My first dead body was a witch case.
It wasn’t as gruesome as what I would eventually see, and certainly didn’t compare to La Brea Park. I had been working and living with Olivia for about three months, and our days had settled into a routine: each morning we woke up late, ran for three miles, then drank a protein shake and made ourselves brunch. This was the one area where I’d actually shone. Olivia could barely boil eggs, and my mother had loved cooking, especially breakfast. She’d taught me how to do soufflés and perfect omelets. After brunch, we would talk about equipment—mostly what cleaning supplies worked best for what situations, but also what to keep in your vehicle that wouldn’t look too suspicious (like the bolt cutters), what to do with dead bodies, that kind of thing. I was already making a little Old World money as an apprentice, but Olivia helped me put a down payment on my van and paid for the custom freezer section to be installed. During dinner, she usually told stories that were funny and sometimes scary, but always instructive, and at night, if we didn’t have a job, I was free to do whatever I wanted, as long as I had a cell phone with a full battery and didn’t drink. We both stayed up late—most of our work was done at night, after all. I never went out much, though. I had no friends in the city, and I preferred to stay close to Olivia. I was like a scared little girl then, still adjusting to the sudden wrong turn that my life had taken, and Olivia was the only light left in my world.
She spent a lot of evenings trying to teach me about clothes—my mother hadn’t been a bad dresser, exactly, but LA and Esperanza standards are very different—and taking me shopping for the kind of clothes she wore: casual tailored dresses with high heels and earrings that matched the necklace. She dressed me up in the brands she liked best: Armani, Burberry, Christian Louboutin. Soon I was her perfect little clone—no, not like a clone. A daughter.
Olivia had inherited money from her husband, a banking consultant who’d died a decade earlier, though she never talked about him. I asked her once why she worked for the Old World if she didn’t need the money, and she just shrugged and said she enjoyed the challenge. That never seemed quite enough to me, but I wasn’t going to push. I never pushed Olivia, actually. If we got too close to certain subjects—her dead husband, her childhood, her education—she would get this hardness to her, a flashing steeliness that had me backing off quickly. It didn’t take very long for me to learn to keep my mouth shut.
That night, I had been planning to read for a while in my room, but Olivia took a call right after supper. She listened to Kirsten for a few seconds, nodded, and hung up, telling me to change and get in the van immediately. I ran to my room and pulled on the coveralls Olivia had given me—just like hers—and was delighted to find that I’d beaten her into the van by a few seconds. She gave me a weird little frown at that but got behind the wheel, driving us to a suburban area in Culver City where a bunch of sensible sedans and SUVs were parked in front of a little split-level house. It just looked like any other party. We backed the van into the driveway and strode through the door near the garage, Olivia in the lead like she owned the place.

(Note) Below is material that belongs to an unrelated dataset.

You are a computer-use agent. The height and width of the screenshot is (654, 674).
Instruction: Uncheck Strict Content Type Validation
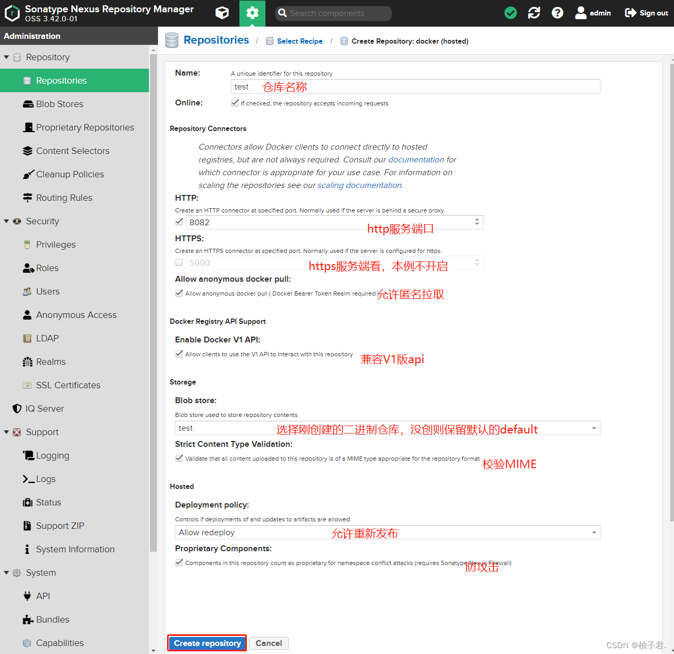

There were five witches, plus Kirsten, waiting for us in a small kitchen. I had expected the women inside to look the part of the suburban mommies, but most of them were fairly young, mid-twenties, with a professional look. Like big-business interns who had the night off. There were six of them crowded around the modest kitchen table, which was piled with wads of used tissues. They had all been crying, except for Kirsten, who was leaning against the counter looking furious. Kirsten isn’t really pretty, exactly, but with her clear Swedish skin and tranquil blue eyes, you’d never really notice. She has what my high school drama teacher used to call presence. In the Old World, though, we just call it power.
“Death magics,” Kirsten said tersely, her calm eyes flashing now. She had on jeans and a black leather jacket over what appeared to be a pajama top. “They were playing with death magics.” She pushed herself off the counter and jerked her head so Olivia and I would follow. Kirsten stalked down the hall to a back bedroom, which looked like the morning after a Wicca-themed slumber party—lights on, used candles and spell books and chalk scattered around next to empty wine cooler bottles and an honest-to-goodness Ouija board. It could have all been fairly innocent, except for the corpse in the middle of the room—a man, stark naked, with no visible injuries, unless you counted the look of terror on his face. He wasn’t rotting, didn’t even smell yet, but no one would mistake him for alive. I looked away. I wasn’t a virgin, but I’d never actually seen a penis in full light before, much less a dead penis. My eyes fell on Olivia, as I waited for her to tell me what to do. She was already opening her black old-fashioned doctor’s bag, pulling out some surgical gloves and an extra-strength Hefty bag.